Content starts
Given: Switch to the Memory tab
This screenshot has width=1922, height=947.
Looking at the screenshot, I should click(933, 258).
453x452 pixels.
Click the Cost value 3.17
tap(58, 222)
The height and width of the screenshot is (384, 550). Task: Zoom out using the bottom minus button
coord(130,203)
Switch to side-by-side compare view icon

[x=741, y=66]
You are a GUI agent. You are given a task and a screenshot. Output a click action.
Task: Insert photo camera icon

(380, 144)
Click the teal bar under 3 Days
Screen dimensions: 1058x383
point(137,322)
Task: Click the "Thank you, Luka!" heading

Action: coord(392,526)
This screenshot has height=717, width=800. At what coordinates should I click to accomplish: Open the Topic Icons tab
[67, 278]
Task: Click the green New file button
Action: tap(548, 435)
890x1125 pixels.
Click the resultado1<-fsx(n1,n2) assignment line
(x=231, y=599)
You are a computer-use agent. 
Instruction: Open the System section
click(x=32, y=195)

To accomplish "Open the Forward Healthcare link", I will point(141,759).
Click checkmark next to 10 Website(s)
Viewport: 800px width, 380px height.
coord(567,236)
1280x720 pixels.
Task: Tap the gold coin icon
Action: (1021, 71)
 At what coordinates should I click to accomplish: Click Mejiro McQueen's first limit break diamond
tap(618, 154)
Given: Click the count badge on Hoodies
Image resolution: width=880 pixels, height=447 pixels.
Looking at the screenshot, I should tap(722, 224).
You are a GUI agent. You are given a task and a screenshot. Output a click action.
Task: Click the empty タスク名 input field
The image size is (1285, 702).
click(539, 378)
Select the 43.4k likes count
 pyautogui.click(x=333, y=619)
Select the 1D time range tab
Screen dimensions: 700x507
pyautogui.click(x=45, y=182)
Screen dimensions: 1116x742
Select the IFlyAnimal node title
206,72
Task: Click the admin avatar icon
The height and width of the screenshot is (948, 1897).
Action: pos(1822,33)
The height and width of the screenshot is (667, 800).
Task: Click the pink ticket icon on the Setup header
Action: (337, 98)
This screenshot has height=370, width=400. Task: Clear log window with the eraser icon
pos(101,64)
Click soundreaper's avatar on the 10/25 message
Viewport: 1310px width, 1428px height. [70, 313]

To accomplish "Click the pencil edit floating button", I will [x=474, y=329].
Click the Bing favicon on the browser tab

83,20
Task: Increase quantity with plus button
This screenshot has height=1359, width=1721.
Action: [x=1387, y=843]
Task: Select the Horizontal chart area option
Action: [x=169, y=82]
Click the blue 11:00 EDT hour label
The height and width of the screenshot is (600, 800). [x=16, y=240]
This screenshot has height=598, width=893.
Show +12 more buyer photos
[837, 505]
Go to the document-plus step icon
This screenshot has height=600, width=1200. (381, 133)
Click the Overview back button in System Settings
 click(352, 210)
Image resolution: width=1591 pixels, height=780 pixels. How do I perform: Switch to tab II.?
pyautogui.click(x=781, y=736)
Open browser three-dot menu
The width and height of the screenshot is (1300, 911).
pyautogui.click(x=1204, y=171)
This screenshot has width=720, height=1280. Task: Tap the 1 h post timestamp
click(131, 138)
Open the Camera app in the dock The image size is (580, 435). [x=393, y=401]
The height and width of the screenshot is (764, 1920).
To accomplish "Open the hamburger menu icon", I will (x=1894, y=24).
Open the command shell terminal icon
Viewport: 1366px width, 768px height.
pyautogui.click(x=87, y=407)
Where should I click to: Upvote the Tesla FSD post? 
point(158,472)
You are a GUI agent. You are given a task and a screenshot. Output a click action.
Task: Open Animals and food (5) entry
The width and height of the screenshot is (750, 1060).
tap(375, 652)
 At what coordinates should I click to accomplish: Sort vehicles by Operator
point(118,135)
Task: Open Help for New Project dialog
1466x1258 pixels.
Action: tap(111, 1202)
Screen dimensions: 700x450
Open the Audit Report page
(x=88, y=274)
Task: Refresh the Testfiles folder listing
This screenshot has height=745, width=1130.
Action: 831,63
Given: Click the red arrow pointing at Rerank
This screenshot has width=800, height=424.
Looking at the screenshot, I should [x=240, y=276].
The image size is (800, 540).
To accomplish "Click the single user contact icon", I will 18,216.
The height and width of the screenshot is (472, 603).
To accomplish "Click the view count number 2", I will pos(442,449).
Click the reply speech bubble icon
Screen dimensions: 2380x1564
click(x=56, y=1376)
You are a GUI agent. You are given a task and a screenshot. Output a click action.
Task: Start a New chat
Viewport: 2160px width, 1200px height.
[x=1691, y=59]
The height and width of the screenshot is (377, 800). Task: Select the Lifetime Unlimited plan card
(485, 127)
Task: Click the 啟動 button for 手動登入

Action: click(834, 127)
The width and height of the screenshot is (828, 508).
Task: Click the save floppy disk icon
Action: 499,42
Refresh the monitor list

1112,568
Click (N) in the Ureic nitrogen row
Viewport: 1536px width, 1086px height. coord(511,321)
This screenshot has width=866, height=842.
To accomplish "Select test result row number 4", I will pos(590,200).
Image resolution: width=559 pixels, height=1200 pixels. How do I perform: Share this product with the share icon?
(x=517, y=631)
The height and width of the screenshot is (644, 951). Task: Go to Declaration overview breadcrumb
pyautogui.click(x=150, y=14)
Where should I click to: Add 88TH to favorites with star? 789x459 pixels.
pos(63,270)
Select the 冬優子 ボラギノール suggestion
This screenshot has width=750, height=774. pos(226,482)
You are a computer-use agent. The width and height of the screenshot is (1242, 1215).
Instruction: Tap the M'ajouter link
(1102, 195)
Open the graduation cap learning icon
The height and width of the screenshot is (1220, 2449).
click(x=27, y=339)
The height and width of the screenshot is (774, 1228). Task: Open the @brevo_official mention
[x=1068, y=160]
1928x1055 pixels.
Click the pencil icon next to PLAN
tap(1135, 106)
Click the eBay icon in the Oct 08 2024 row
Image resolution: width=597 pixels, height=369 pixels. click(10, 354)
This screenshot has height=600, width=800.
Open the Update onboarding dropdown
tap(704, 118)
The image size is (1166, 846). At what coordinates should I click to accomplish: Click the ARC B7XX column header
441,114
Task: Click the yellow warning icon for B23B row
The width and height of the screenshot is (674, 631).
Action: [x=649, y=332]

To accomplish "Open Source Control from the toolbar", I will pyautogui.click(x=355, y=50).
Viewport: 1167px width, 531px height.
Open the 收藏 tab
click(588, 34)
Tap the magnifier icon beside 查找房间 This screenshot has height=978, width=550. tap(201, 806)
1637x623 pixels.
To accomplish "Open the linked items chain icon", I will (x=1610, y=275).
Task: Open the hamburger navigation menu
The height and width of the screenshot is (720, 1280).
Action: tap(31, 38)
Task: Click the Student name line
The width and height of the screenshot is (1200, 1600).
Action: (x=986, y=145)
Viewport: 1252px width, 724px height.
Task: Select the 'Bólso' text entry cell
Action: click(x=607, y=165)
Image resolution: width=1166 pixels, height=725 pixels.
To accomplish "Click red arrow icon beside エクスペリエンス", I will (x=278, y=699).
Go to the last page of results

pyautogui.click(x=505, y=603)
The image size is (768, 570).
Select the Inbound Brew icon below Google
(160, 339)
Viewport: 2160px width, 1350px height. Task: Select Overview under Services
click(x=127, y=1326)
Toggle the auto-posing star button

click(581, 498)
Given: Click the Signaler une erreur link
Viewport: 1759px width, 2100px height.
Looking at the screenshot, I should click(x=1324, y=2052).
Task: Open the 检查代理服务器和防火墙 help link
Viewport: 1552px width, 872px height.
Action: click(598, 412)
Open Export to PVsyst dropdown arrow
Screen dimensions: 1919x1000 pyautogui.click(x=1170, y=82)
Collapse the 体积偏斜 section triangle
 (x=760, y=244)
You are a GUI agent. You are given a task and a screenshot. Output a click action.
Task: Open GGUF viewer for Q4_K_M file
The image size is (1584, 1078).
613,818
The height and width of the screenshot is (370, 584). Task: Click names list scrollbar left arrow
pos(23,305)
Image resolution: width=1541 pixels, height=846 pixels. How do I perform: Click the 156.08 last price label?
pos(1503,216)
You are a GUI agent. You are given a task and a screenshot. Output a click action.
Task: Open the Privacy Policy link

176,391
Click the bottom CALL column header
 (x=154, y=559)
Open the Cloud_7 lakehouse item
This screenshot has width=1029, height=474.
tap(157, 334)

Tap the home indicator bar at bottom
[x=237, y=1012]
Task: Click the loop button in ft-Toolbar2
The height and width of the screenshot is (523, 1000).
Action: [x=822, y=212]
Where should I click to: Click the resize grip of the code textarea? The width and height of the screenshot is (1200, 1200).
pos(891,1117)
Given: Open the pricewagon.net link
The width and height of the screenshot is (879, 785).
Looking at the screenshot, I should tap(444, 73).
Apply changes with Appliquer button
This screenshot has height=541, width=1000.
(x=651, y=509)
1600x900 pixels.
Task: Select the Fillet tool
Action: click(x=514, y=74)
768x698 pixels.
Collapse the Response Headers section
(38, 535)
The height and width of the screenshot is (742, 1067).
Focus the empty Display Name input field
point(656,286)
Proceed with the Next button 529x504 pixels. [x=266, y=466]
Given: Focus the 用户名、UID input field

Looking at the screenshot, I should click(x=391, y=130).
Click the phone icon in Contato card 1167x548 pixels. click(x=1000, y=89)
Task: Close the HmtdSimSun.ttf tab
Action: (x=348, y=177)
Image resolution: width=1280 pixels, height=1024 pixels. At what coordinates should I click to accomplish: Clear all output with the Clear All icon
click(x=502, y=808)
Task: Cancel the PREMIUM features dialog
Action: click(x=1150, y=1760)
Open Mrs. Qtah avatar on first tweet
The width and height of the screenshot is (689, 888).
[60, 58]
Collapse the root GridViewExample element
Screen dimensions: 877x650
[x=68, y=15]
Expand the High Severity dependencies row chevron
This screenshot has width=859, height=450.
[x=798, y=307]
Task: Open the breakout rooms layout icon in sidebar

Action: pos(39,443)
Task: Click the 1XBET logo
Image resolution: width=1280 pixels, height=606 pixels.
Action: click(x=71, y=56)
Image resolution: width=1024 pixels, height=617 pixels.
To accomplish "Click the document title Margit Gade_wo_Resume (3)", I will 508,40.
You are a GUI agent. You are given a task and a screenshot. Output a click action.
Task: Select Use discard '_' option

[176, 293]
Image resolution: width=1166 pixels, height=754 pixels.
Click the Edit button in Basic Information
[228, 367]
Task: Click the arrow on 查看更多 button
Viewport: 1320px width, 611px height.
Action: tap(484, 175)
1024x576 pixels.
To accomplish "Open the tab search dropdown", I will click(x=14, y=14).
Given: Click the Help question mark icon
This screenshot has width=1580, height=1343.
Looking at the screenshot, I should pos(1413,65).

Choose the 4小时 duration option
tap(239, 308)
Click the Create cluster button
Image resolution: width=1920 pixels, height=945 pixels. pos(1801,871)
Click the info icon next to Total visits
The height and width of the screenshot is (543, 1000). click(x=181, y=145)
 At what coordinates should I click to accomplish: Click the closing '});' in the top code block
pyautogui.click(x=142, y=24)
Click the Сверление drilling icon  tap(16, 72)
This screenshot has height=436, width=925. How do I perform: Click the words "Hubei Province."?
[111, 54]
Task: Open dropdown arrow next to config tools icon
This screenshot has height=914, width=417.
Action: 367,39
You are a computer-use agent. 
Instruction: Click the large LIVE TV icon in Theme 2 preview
Content ends
■ Activity
Working from the records above, write out verbatim only the lines from the line containing "Task: Click the 1XBET logo" through the line containing "Task: Open dropdown".

■ Result for this exercise
Task: Click the 1XBET logo
Image resolution: width=1280 pixels, height=606 pixels.
Action: click(x=71, y=56)
Image resolution: width=1024 pixels, height=617 pixels.
To accomplish "Click the document title Margit Gade_wo_Resume (3)", I will 508,40.
You are a GUI agent. You are given a task and a screenshot. Output a click action.
Task: Select Use discard '_' option

[176, 293]
Image resolution: width=1166 pixels, height=754 pixels.
Click the Edit button in Basic Information
[228, 367]
Task: Click the arrow on 查看更多 button
Viewport: 1320px width, 611px height.
Action: tap(484, 175)
1024x576 pixels.
To accomplish "Open the tab search dropdown", I will click(x=14, y=14).
Given: Click the Help question mark icon
This screenshot has width=1580, height=1343.
Looking at the screenshot, I should pos(1413,65).

Choose the 4小时 duration option
tap(239, 308)
Click the Create cluster button
Image resolution: width=1920 pixels, height=945 pixels. pos(1801,871)
Click the info icon next to Total visits
The height and width of the screenshot is (543, 1000). click(x=181, y=145)
 At what coordinates should I click to accomplish: Click the closing '});' in the top code block
pyautogui.click(x=142, y=24)
Click the Сверление drilling icon  tap(16, 72)
This screenshot has height=436, width=925. How do I perform: Click the words "Hubei Province."?
[111, 54]
Task: Open dropdown arrow next to config tools icon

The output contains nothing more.